[Stored records]
□ □ □

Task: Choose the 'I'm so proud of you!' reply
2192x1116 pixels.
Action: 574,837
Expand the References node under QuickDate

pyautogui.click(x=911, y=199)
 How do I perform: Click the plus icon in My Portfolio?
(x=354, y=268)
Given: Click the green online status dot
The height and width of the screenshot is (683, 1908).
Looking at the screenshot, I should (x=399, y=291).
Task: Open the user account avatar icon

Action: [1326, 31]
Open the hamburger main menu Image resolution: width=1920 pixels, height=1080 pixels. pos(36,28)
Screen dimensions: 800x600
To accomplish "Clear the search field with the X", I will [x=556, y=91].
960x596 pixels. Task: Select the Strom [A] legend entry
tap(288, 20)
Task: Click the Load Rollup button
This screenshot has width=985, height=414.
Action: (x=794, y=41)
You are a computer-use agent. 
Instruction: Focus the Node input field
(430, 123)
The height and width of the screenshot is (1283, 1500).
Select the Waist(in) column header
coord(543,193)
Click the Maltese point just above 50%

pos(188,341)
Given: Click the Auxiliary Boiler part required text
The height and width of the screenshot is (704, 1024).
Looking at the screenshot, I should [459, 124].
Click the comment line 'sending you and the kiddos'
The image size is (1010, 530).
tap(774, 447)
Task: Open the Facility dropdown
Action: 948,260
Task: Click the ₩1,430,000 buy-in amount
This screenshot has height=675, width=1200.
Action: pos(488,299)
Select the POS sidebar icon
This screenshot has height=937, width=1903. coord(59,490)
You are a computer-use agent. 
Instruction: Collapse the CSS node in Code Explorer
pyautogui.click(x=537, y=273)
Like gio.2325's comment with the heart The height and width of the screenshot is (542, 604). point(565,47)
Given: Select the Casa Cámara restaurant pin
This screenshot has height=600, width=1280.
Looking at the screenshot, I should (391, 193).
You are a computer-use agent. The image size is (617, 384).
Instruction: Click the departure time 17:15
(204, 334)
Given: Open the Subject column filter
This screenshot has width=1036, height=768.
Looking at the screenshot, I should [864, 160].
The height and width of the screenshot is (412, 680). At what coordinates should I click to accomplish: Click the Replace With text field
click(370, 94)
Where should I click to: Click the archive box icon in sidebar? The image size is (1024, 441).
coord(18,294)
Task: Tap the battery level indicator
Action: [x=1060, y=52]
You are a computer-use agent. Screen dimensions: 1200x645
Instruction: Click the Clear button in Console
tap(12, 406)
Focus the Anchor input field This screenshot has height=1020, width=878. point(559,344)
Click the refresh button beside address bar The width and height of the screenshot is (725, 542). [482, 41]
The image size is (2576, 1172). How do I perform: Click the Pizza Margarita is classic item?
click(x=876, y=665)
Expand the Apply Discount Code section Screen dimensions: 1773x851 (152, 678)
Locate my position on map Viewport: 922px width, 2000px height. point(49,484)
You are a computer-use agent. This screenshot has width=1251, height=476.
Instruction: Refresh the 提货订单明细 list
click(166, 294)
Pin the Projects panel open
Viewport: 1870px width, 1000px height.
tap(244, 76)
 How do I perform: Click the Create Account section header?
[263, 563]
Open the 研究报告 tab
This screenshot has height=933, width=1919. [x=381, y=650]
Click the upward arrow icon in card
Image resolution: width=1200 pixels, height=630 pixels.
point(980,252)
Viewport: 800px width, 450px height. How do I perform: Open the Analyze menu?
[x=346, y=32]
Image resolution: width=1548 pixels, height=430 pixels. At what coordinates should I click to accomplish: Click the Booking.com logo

□ □ □

* [JOB]: Transcribe the entries above verbatim, from the line containing "Given: Click the Auxiliary" through the line containing "Action: pos(488,299)", both included.

* [WRITTEN REPLY]:
Given: Click the Auxiliary Boiler part required text
The height and width of the screenshot is (704, 1024).
Looking at the screenshot, I should [459, 124].
Click the comment line 'sending you and the kiddos'
The image size is (1010, 530).
tap(774, 447)
Task: Open the Facility dropdown
Action: 948,260
Task: Click the ₩1,430,000 buy-in amount
This screenshot has height=675, width=1200.
Action: pos(488,299)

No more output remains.